If we want the AI to actually backtrack, wouldn't we need to modify the utility function so that it takes a configuration parameter as well? u(w,A,X) s.t. X = true iff the AI is in its initial configuration, and set it so that u(F,A,F) = 0, but u(F,A,T) = C ? (this probably counts as just an implementation detail, but I figured I'd mention it anyway)

The part that makes me feel like I didn't actually understand it at all is:

However, the only possible world that it cares about, now, is one in which the "ON" signal was overwritten by a thermodynamic miracle... into exactly the same "ON" signal. As long as the possibility of this is non-zero, the AI will behave as if it's certain.

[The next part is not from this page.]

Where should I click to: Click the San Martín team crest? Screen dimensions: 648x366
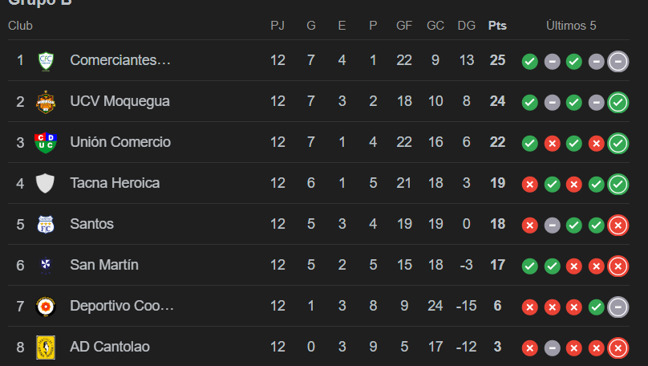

Can you explain this a bit more? Do you mean that even after it observes "ON", it doesn't stop acting as if w = true? That P(TM that overwrites ON with ON) * u(A)|w > C ? If that's the case, then it would never backtrack, right? So it's essentially a full simulation of an AI under the assumption w, but with the knowledge that w is incredibly unlikely, and no built-in halting condition?

Thanks

Comment author: GMHowe 05 March 2015 09:59:23PM *  3 points [-]

Why would it backtrack (or what do you mean by backtrack)? Eventually, it observes that w = false (that "ON" went through unchanged) and that its actions are no longer beneficial, so it just stops doing anything, right? The process terminates or it goes to standby?

I think the presumption is that the case where the "ON" signal goes thru normally and the case where the "ON" signal is overwritten by a thermodynamic miracle... into exactly the same "ON" signal are equivalent. That is that after the "ON" signal has gone though the AI would behave identically to an AI that was not indifferent to worlds where the thermodynamic miracle did not occur.

The reason for this is that although the chance that the "ON" signal was overwritten into exactly the same "ON" signal is tiny, it is the only remaining possible world that the AI cares about so it will act as if that is what it believes.